Summary of Assessment Tools for Diagnosis
Overall, the SCID and the SADS are the most common means of diagnosing bipolar disorder in adults. With excellent psychometric characteristics for the assessment of bipolar I disorder, they fare less well in assessing bipolar II disorder. This may be due to issues related to the definition of hypomania.

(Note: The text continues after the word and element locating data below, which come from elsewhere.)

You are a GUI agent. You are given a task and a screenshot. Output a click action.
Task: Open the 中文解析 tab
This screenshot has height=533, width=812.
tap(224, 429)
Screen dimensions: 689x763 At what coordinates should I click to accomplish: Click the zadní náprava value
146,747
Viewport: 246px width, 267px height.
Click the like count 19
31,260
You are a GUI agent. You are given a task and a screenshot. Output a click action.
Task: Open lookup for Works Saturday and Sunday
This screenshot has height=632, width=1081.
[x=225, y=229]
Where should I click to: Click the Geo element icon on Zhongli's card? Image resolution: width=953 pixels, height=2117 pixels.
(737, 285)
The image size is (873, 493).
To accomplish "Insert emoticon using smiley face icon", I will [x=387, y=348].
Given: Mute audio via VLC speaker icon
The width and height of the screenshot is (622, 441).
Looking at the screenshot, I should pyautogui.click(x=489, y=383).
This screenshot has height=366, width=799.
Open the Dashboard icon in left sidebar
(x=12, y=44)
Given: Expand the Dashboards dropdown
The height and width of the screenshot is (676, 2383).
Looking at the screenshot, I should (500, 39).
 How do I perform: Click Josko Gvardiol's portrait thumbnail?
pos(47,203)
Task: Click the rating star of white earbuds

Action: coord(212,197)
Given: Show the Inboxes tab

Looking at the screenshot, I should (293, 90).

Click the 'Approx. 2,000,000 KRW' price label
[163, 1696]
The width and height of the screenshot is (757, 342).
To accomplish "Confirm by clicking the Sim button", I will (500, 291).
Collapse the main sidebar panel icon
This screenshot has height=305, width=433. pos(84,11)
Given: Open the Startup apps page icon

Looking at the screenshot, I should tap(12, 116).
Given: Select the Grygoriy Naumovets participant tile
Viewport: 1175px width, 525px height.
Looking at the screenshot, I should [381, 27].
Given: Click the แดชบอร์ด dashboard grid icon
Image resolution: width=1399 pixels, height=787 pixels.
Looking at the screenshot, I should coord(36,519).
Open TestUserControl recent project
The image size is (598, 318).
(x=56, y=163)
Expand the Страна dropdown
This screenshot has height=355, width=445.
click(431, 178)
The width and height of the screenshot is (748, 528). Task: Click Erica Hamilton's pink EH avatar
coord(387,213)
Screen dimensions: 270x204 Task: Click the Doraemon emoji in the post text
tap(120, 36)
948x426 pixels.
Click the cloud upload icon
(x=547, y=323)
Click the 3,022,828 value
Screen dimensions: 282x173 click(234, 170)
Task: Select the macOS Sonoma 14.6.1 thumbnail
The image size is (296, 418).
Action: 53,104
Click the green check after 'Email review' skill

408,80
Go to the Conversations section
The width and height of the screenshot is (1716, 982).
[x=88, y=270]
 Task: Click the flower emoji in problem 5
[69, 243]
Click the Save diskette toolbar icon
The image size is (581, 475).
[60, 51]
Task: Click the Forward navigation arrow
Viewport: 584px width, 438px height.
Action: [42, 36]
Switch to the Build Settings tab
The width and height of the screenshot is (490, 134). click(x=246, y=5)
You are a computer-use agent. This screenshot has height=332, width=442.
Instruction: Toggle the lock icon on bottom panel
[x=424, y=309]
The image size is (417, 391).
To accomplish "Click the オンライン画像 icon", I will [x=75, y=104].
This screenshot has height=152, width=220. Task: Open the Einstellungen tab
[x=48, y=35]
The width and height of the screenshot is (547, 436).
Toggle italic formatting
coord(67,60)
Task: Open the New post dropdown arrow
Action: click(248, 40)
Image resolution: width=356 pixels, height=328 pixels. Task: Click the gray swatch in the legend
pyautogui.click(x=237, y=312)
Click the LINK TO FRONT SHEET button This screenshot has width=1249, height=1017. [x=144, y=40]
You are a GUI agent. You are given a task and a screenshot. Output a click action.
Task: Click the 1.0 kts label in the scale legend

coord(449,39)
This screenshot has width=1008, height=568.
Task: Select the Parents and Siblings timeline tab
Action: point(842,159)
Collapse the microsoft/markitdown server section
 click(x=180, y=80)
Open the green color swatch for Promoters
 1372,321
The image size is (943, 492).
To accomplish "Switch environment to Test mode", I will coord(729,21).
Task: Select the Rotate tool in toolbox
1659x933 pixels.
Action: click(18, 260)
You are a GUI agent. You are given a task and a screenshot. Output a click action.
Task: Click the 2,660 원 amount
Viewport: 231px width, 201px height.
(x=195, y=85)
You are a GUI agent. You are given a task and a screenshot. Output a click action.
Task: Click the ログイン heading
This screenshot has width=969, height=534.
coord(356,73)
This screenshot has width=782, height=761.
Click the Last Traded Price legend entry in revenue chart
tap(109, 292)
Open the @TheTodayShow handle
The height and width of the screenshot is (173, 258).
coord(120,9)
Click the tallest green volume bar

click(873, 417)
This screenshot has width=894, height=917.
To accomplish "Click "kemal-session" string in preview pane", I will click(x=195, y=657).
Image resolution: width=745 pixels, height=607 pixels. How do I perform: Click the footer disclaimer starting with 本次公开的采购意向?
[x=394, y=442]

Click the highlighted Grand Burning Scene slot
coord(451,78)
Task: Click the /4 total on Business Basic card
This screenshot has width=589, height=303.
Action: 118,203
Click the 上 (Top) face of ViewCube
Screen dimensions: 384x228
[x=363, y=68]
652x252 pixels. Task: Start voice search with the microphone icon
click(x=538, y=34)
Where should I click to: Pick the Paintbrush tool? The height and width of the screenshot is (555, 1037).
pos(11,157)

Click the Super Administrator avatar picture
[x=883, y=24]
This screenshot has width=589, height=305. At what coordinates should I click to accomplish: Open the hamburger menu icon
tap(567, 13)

As a diagnostic screening tool, the scale with the best support is the GBI, as it has consistently demonstrated sensitivity of approximately .75 and specificity above .97. Readers should be cautious, however, because multiple versions of the scale exist, and cutoffs for a positive screen have not been firmly established. The MDQ has been helpful in clinical populations, but suffers from poor discriminatory power in community settings. Other promising scales require more psychometric development. When using self-report scales as screening tools, several broader issues must be kept in mind. First, the usefulness of a screening tool will vary depending on the prevalence of a disorder in the population of interest (
Phelps & Ghaemi, 2006). Second, few studies provide direct comparisons of psychometric characteristics of the different measures. Third, there are several ways to report on a screener’s usefulness, including sensitivity and specificity, positive and negative predictive values, area under the curve, and point-biserial correlations with diagnosis (
Kraemer, 1992). Not all studies on the detection of bipolar disorder report all of these results, limiting the ability to compare studies or measures. Furthermore, sensitivity and specificity are commonly reported, but these indices may be dependent on sample characteristics. Fourth, authors have often modified the diagnostic interviews used as a reference standard to capture milder forms of bipolar spectrum disorder, yet limited information about these modifications is available. Each of these issues makes comparisons between measures complex.